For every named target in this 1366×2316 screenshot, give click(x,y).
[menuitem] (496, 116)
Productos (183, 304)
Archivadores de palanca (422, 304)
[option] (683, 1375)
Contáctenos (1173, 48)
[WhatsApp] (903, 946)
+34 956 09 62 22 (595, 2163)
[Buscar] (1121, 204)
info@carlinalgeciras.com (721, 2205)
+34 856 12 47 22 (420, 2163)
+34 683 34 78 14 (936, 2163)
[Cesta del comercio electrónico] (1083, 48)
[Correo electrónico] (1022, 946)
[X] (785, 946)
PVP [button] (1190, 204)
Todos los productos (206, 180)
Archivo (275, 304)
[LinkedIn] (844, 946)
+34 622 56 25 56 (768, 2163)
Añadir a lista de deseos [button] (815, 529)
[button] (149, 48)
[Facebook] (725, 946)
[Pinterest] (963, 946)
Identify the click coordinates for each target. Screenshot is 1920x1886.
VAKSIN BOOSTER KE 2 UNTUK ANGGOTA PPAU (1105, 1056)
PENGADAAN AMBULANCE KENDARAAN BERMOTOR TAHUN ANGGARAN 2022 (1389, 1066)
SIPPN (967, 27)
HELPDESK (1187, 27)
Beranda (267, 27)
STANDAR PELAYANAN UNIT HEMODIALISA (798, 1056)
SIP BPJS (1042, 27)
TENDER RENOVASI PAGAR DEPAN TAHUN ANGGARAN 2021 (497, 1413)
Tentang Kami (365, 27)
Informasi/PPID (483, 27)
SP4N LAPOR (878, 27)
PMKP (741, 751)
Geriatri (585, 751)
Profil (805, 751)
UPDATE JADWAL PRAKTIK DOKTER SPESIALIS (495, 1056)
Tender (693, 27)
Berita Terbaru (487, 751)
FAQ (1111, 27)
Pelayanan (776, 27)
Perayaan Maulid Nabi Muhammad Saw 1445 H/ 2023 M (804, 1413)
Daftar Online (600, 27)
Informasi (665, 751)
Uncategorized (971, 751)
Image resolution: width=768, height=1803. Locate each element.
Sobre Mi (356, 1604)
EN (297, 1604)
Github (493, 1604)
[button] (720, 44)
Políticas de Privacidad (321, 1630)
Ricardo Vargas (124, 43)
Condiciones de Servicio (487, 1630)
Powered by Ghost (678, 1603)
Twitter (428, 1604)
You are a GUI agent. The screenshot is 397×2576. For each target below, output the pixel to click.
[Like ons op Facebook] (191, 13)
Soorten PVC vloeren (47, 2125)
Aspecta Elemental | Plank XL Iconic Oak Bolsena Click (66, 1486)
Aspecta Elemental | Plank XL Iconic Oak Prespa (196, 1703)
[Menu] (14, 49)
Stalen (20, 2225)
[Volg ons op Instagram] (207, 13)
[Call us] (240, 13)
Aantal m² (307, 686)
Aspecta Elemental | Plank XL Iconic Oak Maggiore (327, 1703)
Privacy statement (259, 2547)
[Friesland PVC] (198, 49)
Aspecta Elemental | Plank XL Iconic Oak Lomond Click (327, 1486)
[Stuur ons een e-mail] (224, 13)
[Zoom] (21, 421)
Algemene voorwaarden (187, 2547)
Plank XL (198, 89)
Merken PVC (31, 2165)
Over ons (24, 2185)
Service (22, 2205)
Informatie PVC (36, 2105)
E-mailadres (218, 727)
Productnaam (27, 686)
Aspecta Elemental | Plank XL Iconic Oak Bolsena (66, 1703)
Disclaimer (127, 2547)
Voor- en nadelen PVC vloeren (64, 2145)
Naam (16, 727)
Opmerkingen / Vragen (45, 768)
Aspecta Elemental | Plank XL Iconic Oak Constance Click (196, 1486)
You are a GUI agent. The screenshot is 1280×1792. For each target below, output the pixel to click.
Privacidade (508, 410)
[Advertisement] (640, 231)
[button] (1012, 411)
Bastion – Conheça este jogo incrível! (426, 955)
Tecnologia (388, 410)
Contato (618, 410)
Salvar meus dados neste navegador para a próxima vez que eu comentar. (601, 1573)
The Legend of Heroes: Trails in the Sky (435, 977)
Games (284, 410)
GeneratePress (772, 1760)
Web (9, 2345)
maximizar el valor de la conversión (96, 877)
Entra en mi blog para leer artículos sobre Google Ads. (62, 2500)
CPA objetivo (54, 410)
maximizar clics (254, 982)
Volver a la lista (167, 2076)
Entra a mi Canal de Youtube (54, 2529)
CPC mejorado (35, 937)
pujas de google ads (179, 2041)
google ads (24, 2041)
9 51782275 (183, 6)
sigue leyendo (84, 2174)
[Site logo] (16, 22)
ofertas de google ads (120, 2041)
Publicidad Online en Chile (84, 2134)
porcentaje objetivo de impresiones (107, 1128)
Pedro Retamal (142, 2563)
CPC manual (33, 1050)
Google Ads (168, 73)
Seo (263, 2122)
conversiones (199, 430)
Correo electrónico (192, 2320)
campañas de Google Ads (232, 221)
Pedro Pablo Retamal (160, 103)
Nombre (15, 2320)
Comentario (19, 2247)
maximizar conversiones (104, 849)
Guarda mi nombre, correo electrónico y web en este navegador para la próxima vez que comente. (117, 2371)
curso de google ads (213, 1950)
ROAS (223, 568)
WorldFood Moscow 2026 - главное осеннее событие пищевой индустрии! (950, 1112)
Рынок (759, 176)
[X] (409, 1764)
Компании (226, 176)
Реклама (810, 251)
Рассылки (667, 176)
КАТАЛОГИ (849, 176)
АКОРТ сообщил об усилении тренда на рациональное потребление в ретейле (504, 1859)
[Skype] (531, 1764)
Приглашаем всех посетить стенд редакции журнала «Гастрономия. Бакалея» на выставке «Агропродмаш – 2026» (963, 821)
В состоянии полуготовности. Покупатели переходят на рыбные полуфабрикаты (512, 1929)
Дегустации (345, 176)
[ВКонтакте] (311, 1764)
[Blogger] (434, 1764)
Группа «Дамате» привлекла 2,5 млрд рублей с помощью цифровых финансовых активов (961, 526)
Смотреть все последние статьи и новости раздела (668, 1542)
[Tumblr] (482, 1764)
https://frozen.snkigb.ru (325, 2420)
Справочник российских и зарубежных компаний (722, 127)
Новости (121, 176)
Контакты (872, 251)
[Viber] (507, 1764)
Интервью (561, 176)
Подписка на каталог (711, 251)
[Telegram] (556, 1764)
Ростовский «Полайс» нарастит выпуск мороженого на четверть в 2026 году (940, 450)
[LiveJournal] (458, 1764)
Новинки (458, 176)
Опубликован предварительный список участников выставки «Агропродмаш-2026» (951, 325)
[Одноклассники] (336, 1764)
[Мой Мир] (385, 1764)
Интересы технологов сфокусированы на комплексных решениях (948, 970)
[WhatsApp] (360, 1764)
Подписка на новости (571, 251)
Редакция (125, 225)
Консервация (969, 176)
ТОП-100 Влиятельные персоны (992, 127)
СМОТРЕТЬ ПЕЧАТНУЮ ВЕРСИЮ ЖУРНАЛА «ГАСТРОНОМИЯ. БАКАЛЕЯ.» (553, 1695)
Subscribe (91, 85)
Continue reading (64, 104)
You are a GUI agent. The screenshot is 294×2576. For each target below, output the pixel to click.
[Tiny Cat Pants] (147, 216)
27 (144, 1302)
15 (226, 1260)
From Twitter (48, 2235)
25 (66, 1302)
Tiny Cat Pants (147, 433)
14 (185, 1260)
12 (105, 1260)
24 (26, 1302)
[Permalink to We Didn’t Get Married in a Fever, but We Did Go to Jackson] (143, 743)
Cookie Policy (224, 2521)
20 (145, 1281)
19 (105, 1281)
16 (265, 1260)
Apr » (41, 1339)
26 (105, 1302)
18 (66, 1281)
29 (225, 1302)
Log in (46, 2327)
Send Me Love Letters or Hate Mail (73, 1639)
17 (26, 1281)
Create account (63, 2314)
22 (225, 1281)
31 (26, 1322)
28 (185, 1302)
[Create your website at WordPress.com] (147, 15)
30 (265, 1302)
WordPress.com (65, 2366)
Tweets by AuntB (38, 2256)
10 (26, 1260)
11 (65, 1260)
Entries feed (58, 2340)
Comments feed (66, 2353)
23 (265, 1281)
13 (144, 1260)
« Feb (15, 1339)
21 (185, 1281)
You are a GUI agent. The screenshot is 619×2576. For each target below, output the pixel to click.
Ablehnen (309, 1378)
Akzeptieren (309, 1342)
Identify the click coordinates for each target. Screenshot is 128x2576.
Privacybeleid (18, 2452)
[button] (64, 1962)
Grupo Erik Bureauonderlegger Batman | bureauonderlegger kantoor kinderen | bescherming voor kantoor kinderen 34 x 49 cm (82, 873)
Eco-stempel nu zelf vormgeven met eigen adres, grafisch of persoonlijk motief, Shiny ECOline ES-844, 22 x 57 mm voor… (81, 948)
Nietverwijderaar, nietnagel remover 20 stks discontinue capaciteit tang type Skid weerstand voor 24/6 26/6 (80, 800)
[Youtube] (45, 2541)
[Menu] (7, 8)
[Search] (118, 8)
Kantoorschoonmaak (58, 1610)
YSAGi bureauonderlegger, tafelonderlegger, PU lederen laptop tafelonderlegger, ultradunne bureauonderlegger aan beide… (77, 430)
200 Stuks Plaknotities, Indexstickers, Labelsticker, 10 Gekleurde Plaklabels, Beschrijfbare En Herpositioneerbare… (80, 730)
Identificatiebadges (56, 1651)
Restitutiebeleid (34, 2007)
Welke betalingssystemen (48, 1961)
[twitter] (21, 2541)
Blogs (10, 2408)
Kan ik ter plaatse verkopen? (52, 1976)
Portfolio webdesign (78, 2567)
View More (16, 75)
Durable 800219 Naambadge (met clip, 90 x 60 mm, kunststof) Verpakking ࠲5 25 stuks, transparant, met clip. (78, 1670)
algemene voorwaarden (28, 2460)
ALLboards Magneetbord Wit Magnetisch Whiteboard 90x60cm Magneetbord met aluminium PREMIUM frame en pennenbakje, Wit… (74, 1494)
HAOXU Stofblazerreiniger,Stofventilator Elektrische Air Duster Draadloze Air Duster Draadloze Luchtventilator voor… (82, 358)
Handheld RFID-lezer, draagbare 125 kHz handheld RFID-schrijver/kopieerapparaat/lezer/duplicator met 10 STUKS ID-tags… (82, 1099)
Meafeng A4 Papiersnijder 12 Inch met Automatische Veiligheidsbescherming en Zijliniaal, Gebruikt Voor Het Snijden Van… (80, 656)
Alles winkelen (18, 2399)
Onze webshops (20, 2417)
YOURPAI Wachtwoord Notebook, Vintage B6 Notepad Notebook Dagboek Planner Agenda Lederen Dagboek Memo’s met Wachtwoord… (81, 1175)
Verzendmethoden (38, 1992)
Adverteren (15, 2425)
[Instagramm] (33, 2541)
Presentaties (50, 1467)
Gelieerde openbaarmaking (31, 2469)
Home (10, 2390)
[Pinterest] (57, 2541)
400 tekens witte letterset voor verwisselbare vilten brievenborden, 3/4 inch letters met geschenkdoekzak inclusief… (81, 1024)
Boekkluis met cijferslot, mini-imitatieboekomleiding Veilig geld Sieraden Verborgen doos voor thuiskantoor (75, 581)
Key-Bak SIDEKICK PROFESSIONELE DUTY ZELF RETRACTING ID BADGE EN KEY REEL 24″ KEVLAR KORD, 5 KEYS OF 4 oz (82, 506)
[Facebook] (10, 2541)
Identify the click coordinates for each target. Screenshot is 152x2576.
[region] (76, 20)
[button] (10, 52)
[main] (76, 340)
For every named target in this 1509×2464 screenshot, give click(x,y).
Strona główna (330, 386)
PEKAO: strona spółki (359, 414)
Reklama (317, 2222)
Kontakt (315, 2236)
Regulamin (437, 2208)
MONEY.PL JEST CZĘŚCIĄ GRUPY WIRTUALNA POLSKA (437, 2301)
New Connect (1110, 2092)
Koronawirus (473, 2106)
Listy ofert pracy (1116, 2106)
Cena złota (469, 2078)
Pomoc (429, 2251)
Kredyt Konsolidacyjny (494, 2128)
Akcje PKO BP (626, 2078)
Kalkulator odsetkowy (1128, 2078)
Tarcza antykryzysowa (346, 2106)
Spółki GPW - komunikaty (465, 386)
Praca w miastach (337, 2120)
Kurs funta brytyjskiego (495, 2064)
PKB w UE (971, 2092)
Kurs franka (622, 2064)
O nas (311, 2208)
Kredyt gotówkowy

■ ■ ■ ■ ■ ■ ■

In the data above, start at the line that has "Plank XL (198, 89)", stop after the line that has "Correo electrónico (192, 2320)", and print every line in between exactly as it stands.

- Exercise solution
Plank XL (198, 89)
Merken PVC (31, 2165)
Over ons (24, 2185)
Service (22, 2205)
Informatie PVC (36, 2105)
E-mailadres (218, 727)
Productnaam (27, 686)
Aspecta Elemental | Plank XL Iconic Oak Bolsena (66, 1703)
Disclaimer (127, 2547)
Voor- en nadelen PVC vloeren (64, 2145)
Naam (16, 727)
Opmerkingen / Vragen (45, 768)
Aspecta Elemental | Plank XL Iconic Oak Constance Click (196, 1486)
You are a GUI agent. The screenshot is 1280×1792. For each target below, output the pixel to click.
Privacidade (508, 410)
[Advertisement] (640, 231)
[button] (1012, 411)
Bastion – Conheça este jogo incrível! (426, 955)
Tecnologia (388, 410)
Contato (618, 410)
Salvar meus dados neste navegador para a próxima vez que eu comentar. (601, 1573)
The Legend of Heroes: Trails in the Sky (435, 977)
Games (284, 410)
GeneratePress (772, 1760)
Web (9, 2345)
maximizar el valor de la conversión (96, 877)
Entra en mi blog para leer artículos sobre Google Ads. (62, 2500)
CPA objetivo (54, 410)
maximizar clics (254, 982)
Volver a la lista (167, 2076)
Entra a mi Canal de Youtube (54, 2529)
CPC mejorado (35, 937)
pujas de google ads (179, 2041)
google ads (24, 2041)
9 51782275 (183, 6)
sigue leyendo (84, 2174)
[Site logo] (16, 22)
ofertas de google ads (120, 2041)
Publicidad Online en Chile (84, 2134)
porcentaje objetivo de impresiones (107, 1128)
Pedro Retamal (142, 2563)
CPC manual (33, 1050)
Google Ads (168, 73)
Seo (263, 2122)
conversiones (199, 430)
Correo electrónico (192, 2320)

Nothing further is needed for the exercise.